Your Bank Can Freeze Funds In Your Account When You File Chapter 7
One fact pattern I see repeatedly are clients who filed a Chapter 7 case and then find out to their horror that their bank, to whom they do NOT owe any money, has frozen the funds in their account. How can this happen?
Doesn’t the automatic stay prevent this?
Whenever this happens, I immediately know that they either represented themselves, or have an inexperienced attorney representing them.
Beware: Wells Fargo Bank Freezes Accounts
At the present time, there are only a couple of institutions that do this (and one of them is Wells Fargo Bank).
And how can they do this?
The reason this is allowed is a rather esoteric and legalistic one.
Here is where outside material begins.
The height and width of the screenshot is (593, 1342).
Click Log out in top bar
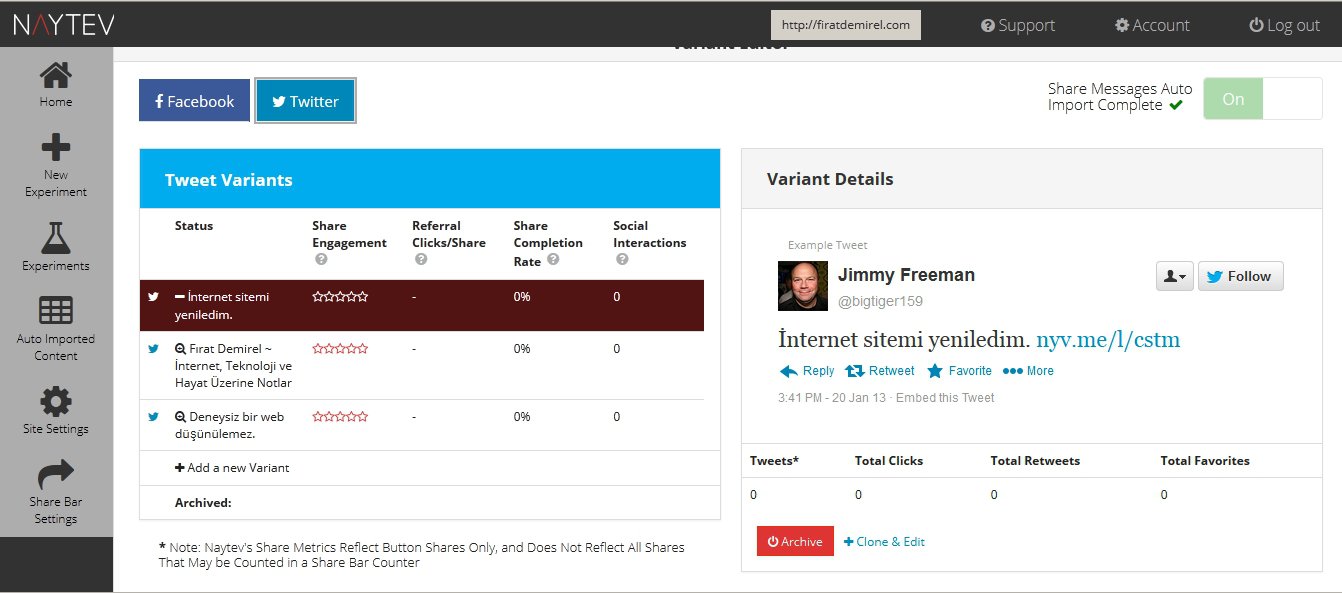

It basically has to do with the bank holding the funds as a custodian for the bankruptcy trustee.
The funds are not taken; they are just frozen until such a time as the Bankruptcy Trustee directs the bank to turn them over, or “abandons” the asset back to the debtor.
In most cases the debtor has an exemption which can protect the funds in the bank account. But there may be several weeks or even months where they will not have access to these funds, and this can cause obvious problems paying the rent/mortgage and other necessary obligations.
The obvious solution to this is to simply make sure that there isn’t a large amount sitting in one of these accounts on the date one’s bankruptcy case is filed. This is something almost any experienced bankruptcy attorney will advise his/her clients.
It is worth noting, however, that the above “freeze” only affects funds in a debtor’s bank account on the date the case is filed. It does not affect funds deposited after.